Popular Dignity (Dignidad Popular), also known as the Popular Dignity Party (Partido Dignidad Popular), was a far-right and neo-Nazi political party founded by Ernesto Raúl Habrá in 2015 to compete in the Buenos Aires Province elections as a district party. By 2019, the group would cover several districts, thus becoming a national party.

== History ==
In 2017, the Popular Dignity Party tried to form a district alliance with the political party of the same style, the Popular Party. The National Electoral Chamber ratified a first instance ruling in which the judge Juan Manuel Culotta confirmed that the measure taken underlined the absence of official minutes and documents, with the respective signatures of party authorities, which would have confirmed their real and active existence. It stopped due to formal defects the payment of 72 million pesos to the Federal Union Front (name that the future front would bear) to finance the printing of ballots for the next Simultaneous and Mandatory Open Primaries (PASSED). This political coalition was considered as a typical "electoral SME", and had registered 26 lists, 13 for deputies and 13 for senators.

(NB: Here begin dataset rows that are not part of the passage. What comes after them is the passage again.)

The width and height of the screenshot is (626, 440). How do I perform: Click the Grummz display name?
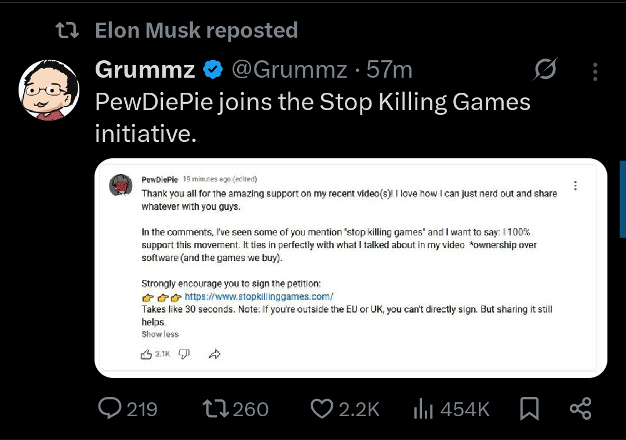145,70
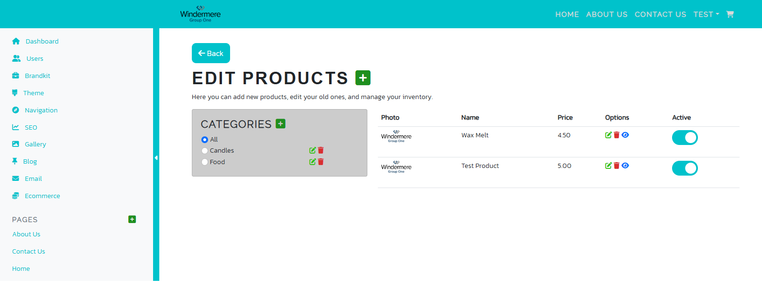The height and width of the screenshot is (289, 762).
Task: Add a new category with plus icon
Action: 281,124
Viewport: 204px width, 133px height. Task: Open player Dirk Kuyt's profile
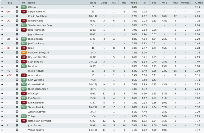click(x=33, y=93)
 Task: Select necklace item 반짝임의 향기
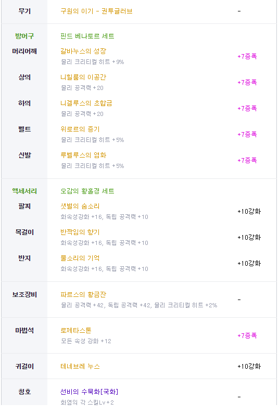coord(80,232)
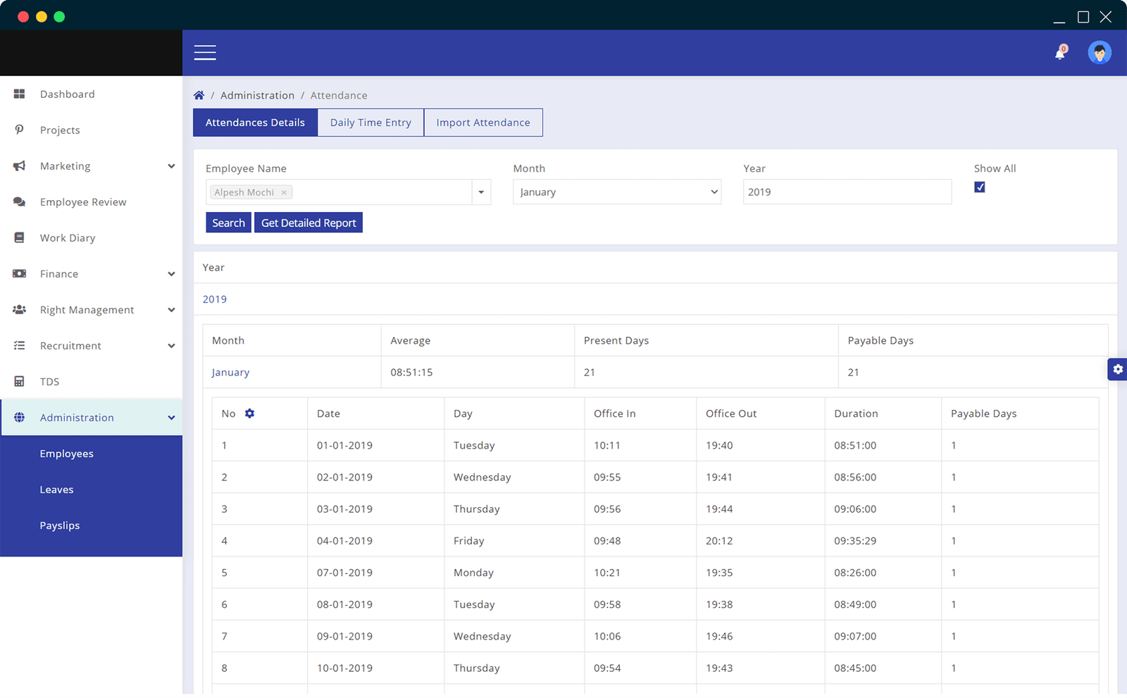Open the Month dropdown showing January
The image size is (1127, 698).
point(617,192)
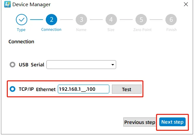Go back with the Previous step button
Screen dimensions: 195x136
click(140, 122)
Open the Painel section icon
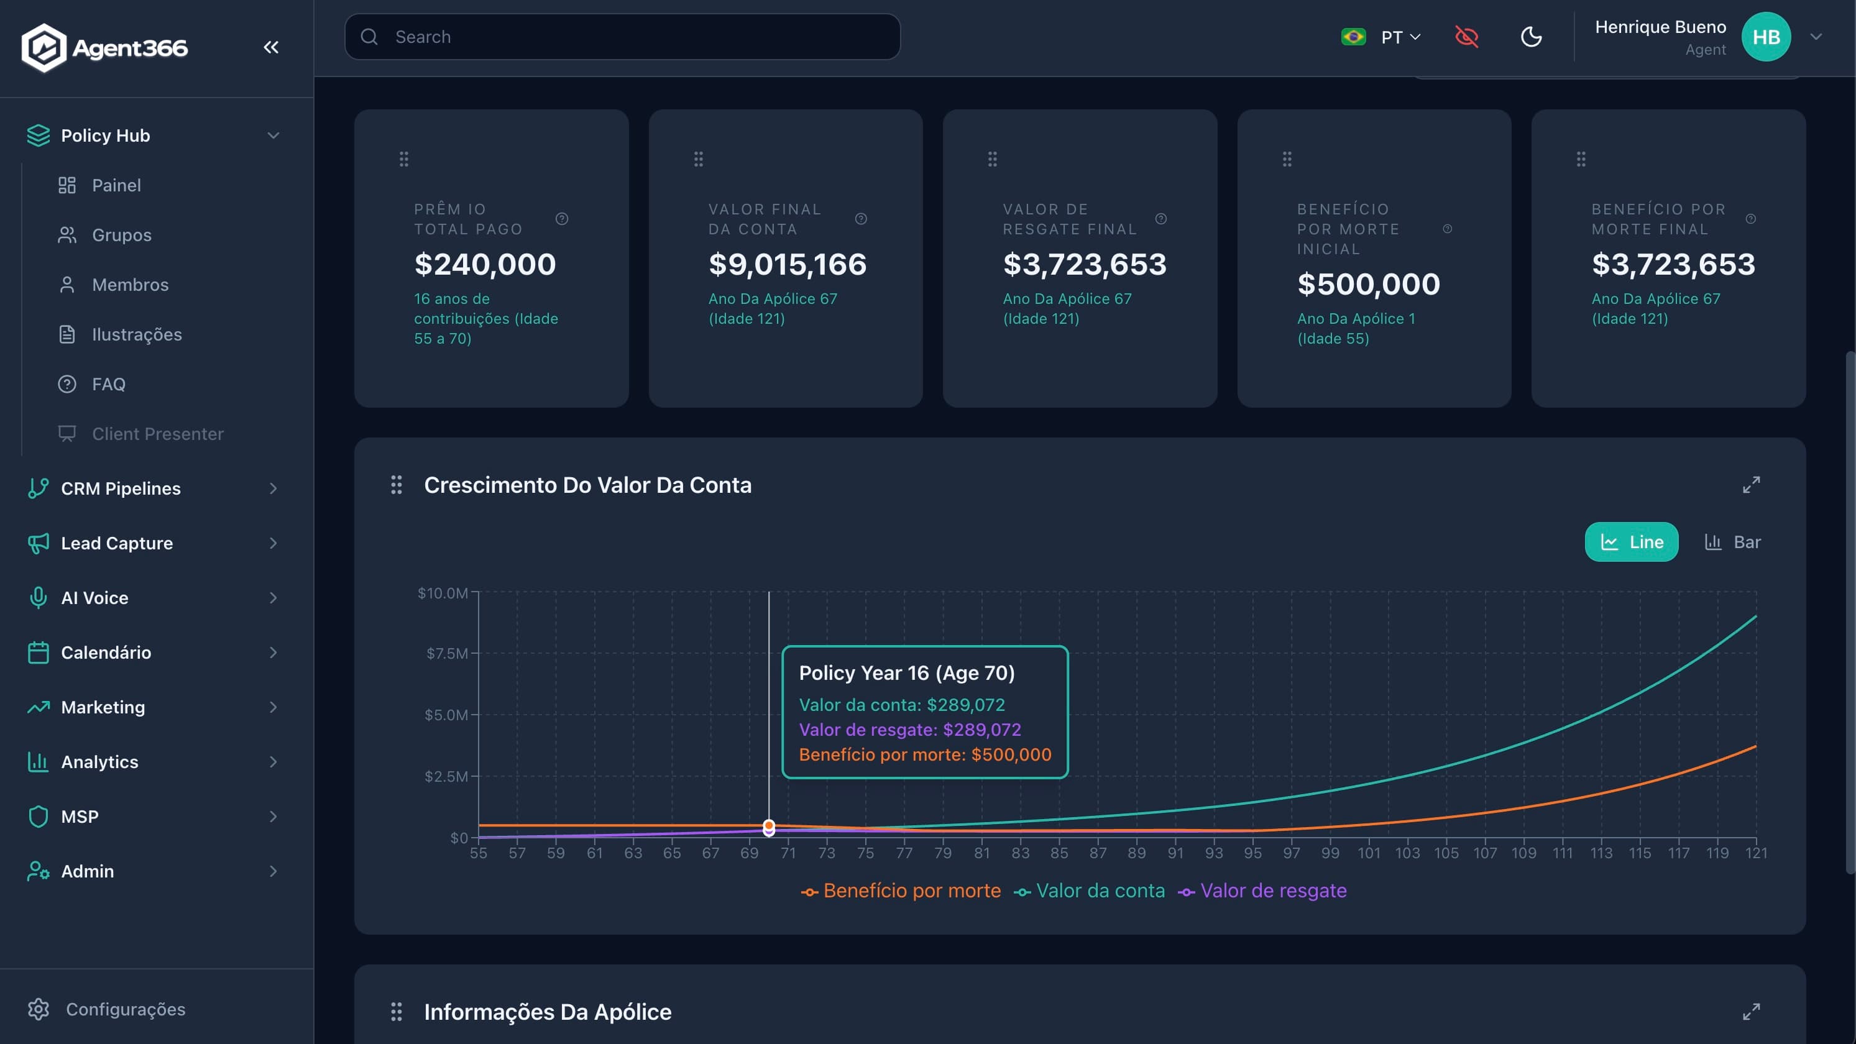The height and width of the screenshot is (1044, 1856). pos(67,185)
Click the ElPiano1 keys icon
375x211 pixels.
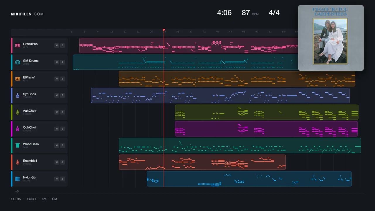pyautogui.click(x=18, y=79)
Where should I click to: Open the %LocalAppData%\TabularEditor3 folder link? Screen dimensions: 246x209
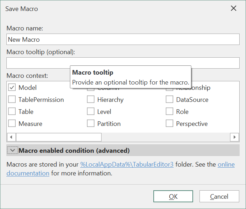127,164
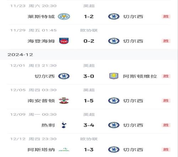
Task: Open the 3-0 Aston Villa match score
Action: (89, 76)
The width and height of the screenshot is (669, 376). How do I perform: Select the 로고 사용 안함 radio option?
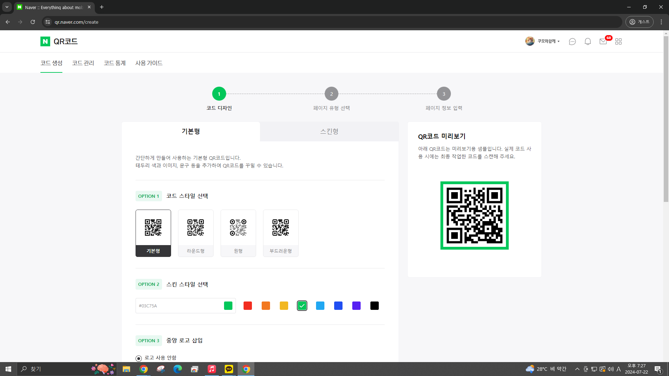(x=139, y=358)
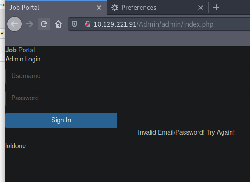250x182 pixels.
Task: Click the loldone text below form
Action: [x=16, y=146]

In 2019, the political group participated in the provincial elections in two districts without an alliance: in the province of Buenos Aires, in which it nominated Santiago Cuneo for governor, and in the city of Buenos Aires where they chose Leonardo Martínez Herrero as the city's head of government. The party failed to qualify for the general elections in any of its districts. In the presidential elections, they joined the far-right and neo-Nazi Patriot Front at the national level, and as a candidate nominated the neo-Nazi Alejandro Biondini.

In the 2021 Argentine legislative election, the party formed various district alliances, the majority of which were right-wing. In the province of Buenos Aires, they joined the right-wing libertarian front Avanza Libertad. In the city of Buenos Aires, as well as in the Mendoza Province, they joined the Patriot Front. In the Córdoba Province, they joined the far-right La Libertad Avanza. In the Catamarca Province, they joined the governative alliance Frente de Todos. In the Santiago del Estero Province, they joined the Labourist Patriotic Front.

=== Electoral justice fine for 18 million ===

In August 2022, the electoral court disapproved of the expense report made by Avanza Libertad for the printing of ballots for the 2021 elections, following a complaint made by members of the front originally from the Democratic Party and the Union of the Democratic Centre accusing members of the party. Thus, the Avanza Libertad alliance was penalized for a total of 18,197,516 pesos for not having been able to duly prove the destination for which state contributions were used in the presentation of the final report of the primary election campaign.

=== Name change and merger ===

In 2022, Miguel Ángel Pichetto began to form a group and political party of Peronist origin to compete within the Juntos por el Cambio alliance in the 2023 Argentine general election. The Popular Dignity Party decided to merge with the Loyalty and Dignity party to join Pichetto's party, Federal Republican Encounter.